Slovenian PrvaLiga
- Season: 2020–21
- Dates: 22 August 2020 – 22 May 2021
- Champions: Mura (1st title)
- Relegated: Gorica
- Champions League: Mura
- Europa Conference League: Maribor Olimpija Ljubljana Domžale
- Matches played: 180
- Goals scored: 422 (2.34 per match)
- Best Player: Senijad Ibričić
- Top goalscorer: Jan Mlakar Nardin Mulahusejnović (14 goals each)
- Highest attendance: 3,200 Maribor 1–3 Mura
- Lowest attendance: N/A^{a}

= 2020–21 Slovenian PrvaLiga =

The 2020–21 Slovenian PrvaLiga was the 30th edition of the Slovenian PrvaLiga since its establishment in 1991. The season began on 22 August 2020 and ended on 22 May 2021.

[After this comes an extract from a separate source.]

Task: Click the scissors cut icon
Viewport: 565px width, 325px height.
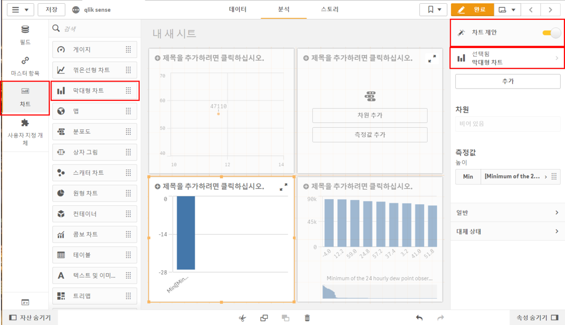Action: point(242,318)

Celje were the defending champions, having won their first title in the previous season. Mura won their first title after defeating Maribor in the final round. As champions, they qualified for the first qualifying round of the 2021–22 UEFA Champions League.

==Competition format==
Each team played 36 matches (18 home and 18 away). Teams played four matches against each other (2 home and 2 away).

==Teams==
Rudar Velenje and Triglav Kranj were relegated at the end of the previous season. Koper and Gorica joined the other eight teams in the league this season after gaining promotion from the Slovenian Second League.

===Stadiums and locations===
Seating capacity only; some stadiums also have standing areas.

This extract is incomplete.